A growing body of literature suggests that a history of abnormal Pap testing, recent pregnancy and receiving gynecological care at the same location as HIV care are factors that increase a woman’s likelihood of utilizing Pap smear screening services (Baranoski et al., 2011; Dal Maso et al.; Oster et al., 2009). Correlates of suboptimal screening have included severe depressive symptoms, substance use, intravenous drug use, lower education, African American race, CD4 count <200 cells/mm3, younger or older age, obesity, lower body weight, tobacco use, low health literacy, and receiving primary care from a private infectious disease physician (Baranoski et al., 2011; Bynum et al., 2013; Oster et al., 2009; Rahangdale, Sarnquist, Yavari, Blumenthal, & Israelski; SA et al., 2013; Tello et al., 2010; Tello et al., 2008). However, little is known about HIV-infected women’s perceptions related to utilizing cervical cancer screening services. Such information could be crucial in designing much needed behavioral interventions to improve cervical cancer screening utilization. Hence, the purpose of this study was to qualitatively assess barriers and facilitators related to cervical cancer screening.

METHODS

Setting and study sample

Participants were recruited from Harris Health System at Thomas Street Health Center (TSHC) in Houston, Texas from August through November 2012. TSHC is a central clinic site for providing HIV/AIDS care to an indigent, HIV-infected population. As an integrated, freestanding clinic, TSHC offers both HIV primary care and specialty services including gynecologic care. To be eligible for this study, women were HIV-infected; 18 years or older; able to provide written informed consent; and able to speak English. Patients were not eligible to participate in the study if they reported a history of total or partial hysterectomy and/or were deemed ineligible by their clinic physician based on medical or psychiatric conditions.

Focus group procedures

The research protocol was reviewed and approved by the Institutional Review Boards of The University of Texas MD Anderson Cancer Center and The University of Texas Health Science Center at Houston. Potential participants were informed of the study through physician referrals in addition to study flyers in waiting rooms. Prior to commencing the focus group discussions, each participant completed a written informed consent. Participants also completed a brief, self-administered socio-demographic questionnaire. All participants were compensated with a $20.00 gift card to a neighborhood grocery store.

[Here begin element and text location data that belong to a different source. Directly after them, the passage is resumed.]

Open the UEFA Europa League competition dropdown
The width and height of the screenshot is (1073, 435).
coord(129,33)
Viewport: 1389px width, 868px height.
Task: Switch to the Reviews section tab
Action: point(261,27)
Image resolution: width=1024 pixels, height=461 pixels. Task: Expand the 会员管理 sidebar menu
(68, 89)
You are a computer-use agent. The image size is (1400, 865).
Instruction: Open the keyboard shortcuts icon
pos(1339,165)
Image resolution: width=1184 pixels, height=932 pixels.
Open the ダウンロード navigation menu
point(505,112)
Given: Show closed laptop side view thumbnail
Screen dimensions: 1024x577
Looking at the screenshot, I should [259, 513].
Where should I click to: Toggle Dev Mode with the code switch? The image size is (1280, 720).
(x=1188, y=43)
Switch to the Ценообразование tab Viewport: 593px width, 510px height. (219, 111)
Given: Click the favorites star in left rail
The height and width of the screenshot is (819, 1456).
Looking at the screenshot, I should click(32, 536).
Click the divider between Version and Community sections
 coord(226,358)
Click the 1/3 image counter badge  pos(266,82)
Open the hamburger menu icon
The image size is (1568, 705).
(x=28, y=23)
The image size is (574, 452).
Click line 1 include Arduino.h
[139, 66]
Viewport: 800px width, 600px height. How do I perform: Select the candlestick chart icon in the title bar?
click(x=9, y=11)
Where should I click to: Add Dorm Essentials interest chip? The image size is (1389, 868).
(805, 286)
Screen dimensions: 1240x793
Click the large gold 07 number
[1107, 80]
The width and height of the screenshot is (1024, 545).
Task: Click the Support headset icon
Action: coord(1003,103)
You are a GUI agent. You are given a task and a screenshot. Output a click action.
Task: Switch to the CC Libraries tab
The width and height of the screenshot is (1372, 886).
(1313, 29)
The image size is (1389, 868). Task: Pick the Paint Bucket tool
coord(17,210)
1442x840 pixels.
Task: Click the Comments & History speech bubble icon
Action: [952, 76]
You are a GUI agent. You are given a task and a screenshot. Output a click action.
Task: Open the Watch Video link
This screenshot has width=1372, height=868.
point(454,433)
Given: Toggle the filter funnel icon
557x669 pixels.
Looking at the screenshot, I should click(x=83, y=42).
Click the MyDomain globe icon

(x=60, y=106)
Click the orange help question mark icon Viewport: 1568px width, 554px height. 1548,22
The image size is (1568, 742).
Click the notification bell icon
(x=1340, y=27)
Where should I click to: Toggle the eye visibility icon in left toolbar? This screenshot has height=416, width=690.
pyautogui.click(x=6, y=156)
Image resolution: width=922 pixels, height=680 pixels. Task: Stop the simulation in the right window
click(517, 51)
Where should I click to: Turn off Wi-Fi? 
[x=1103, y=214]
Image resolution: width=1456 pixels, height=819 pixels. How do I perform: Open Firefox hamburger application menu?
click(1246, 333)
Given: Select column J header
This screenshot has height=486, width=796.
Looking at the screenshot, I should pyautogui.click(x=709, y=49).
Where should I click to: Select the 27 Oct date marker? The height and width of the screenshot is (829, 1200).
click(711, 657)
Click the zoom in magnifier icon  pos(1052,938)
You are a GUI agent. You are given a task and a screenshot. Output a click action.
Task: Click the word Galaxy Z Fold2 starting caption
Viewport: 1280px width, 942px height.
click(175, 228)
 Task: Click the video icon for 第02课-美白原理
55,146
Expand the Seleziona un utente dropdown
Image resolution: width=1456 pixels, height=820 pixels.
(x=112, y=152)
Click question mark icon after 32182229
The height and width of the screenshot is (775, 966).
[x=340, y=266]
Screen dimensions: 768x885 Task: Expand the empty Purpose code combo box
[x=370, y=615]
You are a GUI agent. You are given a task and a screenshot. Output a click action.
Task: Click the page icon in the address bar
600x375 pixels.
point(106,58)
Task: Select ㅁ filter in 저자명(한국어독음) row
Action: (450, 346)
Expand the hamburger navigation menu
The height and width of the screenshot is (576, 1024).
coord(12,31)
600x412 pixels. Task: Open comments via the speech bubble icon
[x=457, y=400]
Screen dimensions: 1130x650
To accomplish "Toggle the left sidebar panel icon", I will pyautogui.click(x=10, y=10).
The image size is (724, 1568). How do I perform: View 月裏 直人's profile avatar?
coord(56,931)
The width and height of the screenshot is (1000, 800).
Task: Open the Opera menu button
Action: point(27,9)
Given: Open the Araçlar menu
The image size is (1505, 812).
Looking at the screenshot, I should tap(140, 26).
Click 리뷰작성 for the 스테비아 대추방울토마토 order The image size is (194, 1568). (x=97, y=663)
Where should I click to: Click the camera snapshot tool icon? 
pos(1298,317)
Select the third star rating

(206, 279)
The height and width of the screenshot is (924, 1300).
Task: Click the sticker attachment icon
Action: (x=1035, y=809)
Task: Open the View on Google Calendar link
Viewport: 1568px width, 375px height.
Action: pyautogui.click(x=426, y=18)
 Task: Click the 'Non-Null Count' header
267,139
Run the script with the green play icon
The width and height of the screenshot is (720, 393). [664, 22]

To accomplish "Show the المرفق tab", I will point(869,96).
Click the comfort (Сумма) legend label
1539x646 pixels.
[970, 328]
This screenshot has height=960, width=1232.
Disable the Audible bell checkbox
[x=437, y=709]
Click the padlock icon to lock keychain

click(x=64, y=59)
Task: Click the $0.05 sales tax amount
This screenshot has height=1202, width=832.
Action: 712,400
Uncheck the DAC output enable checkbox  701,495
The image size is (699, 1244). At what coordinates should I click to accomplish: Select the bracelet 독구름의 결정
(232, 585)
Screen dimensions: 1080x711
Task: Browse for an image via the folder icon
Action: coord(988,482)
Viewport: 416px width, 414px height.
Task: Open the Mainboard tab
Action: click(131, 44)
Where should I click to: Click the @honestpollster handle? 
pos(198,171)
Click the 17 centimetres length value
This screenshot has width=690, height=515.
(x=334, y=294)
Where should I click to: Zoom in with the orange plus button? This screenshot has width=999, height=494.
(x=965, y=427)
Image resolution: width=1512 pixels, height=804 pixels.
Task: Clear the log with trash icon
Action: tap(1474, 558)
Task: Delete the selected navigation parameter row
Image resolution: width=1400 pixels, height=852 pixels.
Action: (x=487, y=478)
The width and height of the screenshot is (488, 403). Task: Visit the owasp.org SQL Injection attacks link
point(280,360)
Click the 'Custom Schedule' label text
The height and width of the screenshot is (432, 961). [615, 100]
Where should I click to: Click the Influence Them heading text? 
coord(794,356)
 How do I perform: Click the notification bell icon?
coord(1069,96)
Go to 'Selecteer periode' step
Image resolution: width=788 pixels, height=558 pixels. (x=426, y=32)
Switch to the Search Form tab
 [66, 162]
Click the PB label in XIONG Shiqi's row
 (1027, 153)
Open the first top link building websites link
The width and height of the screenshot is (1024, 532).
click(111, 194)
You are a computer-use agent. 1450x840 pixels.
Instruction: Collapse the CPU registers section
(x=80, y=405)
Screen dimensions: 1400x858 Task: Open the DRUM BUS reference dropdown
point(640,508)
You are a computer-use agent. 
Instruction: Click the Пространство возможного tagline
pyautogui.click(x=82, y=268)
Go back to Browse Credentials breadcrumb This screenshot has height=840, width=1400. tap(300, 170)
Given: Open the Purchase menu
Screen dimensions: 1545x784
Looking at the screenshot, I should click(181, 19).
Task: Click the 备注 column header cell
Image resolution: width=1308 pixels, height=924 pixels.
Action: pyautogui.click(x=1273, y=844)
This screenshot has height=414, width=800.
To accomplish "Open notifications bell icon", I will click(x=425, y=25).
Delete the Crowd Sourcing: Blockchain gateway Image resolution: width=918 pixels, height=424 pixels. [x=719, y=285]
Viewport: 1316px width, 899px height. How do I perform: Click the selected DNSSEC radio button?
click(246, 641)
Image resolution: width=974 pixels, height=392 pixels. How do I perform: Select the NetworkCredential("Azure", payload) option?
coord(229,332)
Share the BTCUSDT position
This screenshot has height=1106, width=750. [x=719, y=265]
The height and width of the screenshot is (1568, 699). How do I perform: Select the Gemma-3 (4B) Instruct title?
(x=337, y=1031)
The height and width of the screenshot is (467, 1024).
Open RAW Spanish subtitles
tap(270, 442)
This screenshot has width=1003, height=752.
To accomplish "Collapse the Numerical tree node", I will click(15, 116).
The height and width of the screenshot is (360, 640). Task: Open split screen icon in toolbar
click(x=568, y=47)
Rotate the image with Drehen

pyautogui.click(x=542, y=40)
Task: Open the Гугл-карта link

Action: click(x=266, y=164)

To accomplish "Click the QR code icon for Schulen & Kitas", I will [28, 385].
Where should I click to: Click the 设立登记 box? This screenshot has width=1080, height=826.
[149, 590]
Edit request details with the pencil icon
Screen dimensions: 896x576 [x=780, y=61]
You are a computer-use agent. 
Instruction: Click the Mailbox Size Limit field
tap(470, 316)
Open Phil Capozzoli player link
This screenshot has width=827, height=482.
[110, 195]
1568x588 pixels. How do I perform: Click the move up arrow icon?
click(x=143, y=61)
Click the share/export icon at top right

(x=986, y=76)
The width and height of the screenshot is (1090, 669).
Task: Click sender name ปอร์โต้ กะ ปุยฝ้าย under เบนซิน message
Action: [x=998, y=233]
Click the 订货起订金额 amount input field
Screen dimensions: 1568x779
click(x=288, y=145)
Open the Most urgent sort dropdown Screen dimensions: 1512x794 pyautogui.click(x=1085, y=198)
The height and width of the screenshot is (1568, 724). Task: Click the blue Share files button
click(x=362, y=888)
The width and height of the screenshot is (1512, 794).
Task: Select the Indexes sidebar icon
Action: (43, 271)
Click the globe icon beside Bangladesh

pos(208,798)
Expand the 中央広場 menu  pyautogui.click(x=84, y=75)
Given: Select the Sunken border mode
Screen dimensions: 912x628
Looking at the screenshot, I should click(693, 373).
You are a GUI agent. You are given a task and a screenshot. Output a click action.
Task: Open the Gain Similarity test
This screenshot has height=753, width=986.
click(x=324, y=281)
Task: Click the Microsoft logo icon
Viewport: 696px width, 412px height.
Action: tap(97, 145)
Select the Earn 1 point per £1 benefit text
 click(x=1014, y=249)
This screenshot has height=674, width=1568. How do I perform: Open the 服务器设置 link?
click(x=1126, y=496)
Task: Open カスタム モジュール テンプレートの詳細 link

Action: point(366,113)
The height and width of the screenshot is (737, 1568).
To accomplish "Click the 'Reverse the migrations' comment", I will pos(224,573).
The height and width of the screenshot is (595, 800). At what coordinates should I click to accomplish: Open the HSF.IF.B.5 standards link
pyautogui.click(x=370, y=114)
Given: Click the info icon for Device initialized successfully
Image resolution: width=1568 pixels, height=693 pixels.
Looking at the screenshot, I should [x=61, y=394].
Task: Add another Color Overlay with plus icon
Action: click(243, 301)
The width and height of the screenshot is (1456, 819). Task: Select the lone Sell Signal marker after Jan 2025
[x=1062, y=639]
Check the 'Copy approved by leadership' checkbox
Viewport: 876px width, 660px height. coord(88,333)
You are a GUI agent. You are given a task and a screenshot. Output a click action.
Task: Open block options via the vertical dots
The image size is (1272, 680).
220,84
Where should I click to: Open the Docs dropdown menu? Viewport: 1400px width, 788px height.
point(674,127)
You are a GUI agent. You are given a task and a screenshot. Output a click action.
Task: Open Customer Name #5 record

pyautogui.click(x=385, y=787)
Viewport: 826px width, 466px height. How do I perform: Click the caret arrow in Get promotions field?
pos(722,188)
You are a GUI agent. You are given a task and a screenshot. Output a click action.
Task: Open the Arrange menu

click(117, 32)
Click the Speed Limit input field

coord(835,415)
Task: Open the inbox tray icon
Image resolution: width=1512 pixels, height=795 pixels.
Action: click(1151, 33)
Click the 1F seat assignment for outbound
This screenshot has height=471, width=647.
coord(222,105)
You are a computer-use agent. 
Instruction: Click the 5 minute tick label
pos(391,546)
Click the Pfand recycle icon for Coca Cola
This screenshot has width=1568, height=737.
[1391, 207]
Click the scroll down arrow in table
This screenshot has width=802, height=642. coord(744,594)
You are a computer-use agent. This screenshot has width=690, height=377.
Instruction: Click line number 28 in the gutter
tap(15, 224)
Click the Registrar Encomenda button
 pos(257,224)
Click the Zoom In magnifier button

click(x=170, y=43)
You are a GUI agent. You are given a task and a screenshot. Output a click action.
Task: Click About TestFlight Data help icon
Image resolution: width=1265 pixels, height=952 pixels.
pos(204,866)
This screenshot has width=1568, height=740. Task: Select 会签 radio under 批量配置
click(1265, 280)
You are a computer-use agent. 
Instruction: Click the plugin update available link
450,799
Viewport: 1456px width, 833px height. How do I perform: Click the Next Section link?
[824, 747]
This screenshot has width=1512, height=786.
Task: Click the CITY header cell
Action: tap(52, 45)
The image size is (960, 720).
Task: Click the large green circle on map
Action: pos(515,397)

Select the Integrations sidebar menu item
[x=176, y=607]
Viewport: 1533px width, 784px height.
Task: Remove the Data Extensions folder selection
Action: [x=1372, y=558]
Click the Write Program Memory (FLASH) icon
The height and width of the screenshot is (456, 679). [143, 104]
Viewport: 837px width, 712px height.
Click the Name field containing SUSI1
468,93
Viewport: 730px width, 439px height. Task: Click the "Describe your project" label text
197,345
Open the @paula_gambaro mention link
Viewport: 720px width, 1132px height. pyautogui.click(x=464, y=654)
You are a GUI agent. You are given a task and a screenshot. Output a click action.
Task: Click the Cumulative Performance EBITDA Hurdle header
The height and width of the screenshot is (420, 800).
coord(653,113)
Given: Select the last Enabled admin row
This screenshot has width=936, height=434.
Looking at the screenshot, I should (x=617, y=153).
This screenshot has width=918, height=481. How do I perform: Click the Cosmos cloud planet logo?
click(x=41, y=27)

Five focus groups were conducted with a total of 33 HIV-infected women in a private room at TSHC. Each focus group lasted approximately 1.5 hours. Focus group size ranged from two to ten participants. An investigator trained in conducting focus groups moderated all focus groups. Another investigator served as co-moderator with the primary responsibility of taking structured notes to capture verbal as well as non-verbal cues from participants to enhance the analysis. Finally, to protect the identities of the informants, women were asked to select pseudonyms and make use of them throughout the focus group discussion.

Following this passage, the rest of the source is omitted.